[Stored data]
■ ■ ■ ■ ■

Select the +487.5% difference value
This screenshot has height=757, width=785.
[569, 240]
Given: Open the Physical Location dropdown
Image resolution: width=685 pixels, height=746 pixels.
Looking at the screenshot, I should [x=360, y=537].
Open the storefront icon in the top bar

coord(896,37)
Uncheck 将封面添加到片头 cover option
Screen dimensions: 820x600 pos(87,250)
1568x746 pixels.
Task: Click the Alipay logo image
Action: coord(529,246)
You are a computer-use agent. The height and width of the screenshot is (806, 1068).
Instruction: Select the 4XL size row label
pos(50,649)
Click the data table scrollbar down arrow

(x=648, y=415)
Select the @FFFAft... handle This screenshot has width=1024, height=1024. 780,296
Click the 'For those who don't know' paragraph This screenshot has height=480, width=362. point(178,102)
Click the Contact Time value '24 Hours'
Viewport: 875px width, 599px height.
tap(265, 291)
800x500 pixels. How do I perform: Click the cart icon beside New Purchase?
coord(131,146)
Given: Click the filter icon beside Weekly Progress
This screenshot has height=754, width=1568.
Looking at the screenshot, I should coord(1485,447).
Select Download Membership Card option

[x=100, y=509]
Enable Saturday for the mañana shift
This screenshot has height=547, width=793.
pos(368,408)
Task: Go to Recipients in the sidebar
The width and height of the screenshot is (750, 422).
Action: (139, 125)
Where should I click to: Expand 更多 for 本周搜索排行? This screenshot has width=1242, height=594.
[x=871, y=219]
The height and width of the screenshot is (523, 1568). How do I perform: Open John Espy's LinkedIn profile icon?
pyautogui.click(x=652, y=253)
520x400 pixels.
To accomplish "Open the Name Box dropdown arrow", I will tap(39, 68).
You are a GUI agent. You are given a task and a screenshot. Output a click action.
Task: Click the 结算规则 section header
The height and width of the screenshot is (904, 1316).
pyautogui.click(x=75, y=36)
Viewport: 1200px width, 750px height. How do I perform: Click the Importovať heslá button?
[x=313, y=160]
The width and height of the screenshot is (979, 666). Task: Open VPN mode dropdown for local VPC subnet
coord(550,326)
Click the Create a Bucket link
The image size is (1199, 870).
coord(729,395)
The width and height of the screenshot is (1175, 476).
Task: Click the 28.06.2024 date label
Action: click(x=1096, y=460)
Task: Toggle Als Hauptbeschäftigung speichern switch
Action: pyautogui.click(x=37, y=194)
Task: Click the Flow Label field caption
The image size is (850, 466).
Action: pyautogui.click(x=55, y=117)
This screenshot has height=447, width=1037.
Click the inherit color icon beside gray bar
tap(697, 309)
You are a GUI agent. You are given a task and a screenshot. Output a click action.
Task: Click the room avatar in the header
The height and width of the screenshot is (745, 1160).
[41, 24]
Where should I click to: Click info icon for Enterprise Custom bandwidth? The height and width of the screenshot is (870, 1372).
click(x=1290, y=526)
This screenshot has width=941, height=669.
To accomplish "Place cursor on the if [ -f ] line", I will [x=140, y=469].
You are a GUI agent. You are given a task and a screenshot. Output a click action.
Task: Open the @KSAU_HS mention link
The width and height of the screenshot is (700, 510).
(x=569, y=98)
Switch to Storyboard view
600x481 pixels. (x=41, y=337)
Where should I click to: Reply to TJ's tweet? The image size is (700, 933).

■ ■ ■ ■ ■

- **Exercise**: Print all of the entries exactly as they are written.

- **Result for this exercise**:
Select the +487.5% difference value
This screenshot has height=757, width=785.
[569, 240]
Given: Open the Physical Location dropdown
Image resolution: width=685 pixels, height=746 pixels.
Looking at the screenshot, I should [x=360, y=537].
Open the storefront icon in the top bar

coord(896,37)
Uncheck 将封面添加到片头 cover option
Screen dimensions: 820x600 pos(87,250)
1568x746 pixels.
Task: Click the Alipay logo image
Action: coord(529,246)
You are a computer-use agent. The height and width of the screenshot is (806, 1068).
Instruction: Select the 4XL size row label
pos(50,649)
Click the data table scrollbar down arrow

(x=648, y=415)
Select the @FFFAft... handle This screenshot has width=1024, height=1024. 780,296
Click the 'For those who don't know' paragraph This screenshot has height=480, width=362. point(178,102)
Click the Contact Time value '24 Hours'
Viewport: 875px width, 599px height.
tap(265, 291)
800x500 pixels. How do I perform: Click the cart icon beside New Purchase?
coord(131,146)
Given: Click the filter icon beside Weekly Progress
This screenshot has height=754, width=1568.
Looking at the screenshot, I should coord(1485,447).
Select Download Membership Card option

[x=100, y=509]
Enable Saturday for the mañana shift
This screenshot has height=547, width=793.
pos(368,408)
Task: Go to Recipients in the sidebar
The width and height of the screenshot is (750, 422).
Action: (139, 125)
Where should I click to: Expand 更多 for 本周搜索排行? This screenshot has width=1242, height=594.
[x=871, y=219]
The height and width of the screenshot is (523, 1568). How do I perform: Open John Espy's LinkedIn profile icon?
pyautogui.click(x=652, y=253)
520x400 pixels.
To accomplish "Open the Name Box dropdown arrow", I will tap(39, 68).
You are a GUI agent. You are given a task and a screenshot. Output a click action.
Task: Click the 结算规则 section header
The height and width of the screenshot is (904, 1316).
pyautogui.click(x=75, y=36)
Viewport: 1200px width, 750px height. How do I perform: Click the Importovať heslá button?
[x=313, y=160]
The width and height of the screenshot is (979, 666). Task: Open VPN mode dropdown for local VPC subnet
coord(550,326)
Click the Create a Bucket link
The image size is (1199, 870).
coord(729,395)
The width and height of the screenshot is (1175, 476).
Task: Click the 28.06.2024 date label
Action: click(x=1096, y=460)
Task: Toggle Als Hauptbeschäftigung speichern switch
Action: pyautogui.click(x=37, y=194)
Task: Click the Flow Label field caption
The image size is (850, 466).
Action: pyautogui.click(x=55, y=117)
This screenshot has height=447, width=1037.
Click the inherit color icon beside gray bar
tap(697, 309)
You are a GUI agent. You are given a task and a screenshot. Output a click action.
Task: Click the room avatar in the header
The height and width of the screenshot is (745, 1160).
[41, 24]
Where should I click to: Click info icon for Enterprise Custom bandwidth? The height and width of the screenshot is (870, 1372).
click(x=1290, y=526)
This screenshot has width=941, height=669.
To accomplish "Place cursor on the if [ -f ] line", I will [x=140, y=469].
You are a GUI agent. You are given a task and a screenshot. Output a click action.
Task: Open the @KSAU_HS mention link
The width and height of the screenshot is (700, 510).
(x=569, y=98)
Switch to Storyboard view
600x481 pixels. (x=41, y=337)
Where should I click to: Reply to TJ's tweet? The image size is (700, 933).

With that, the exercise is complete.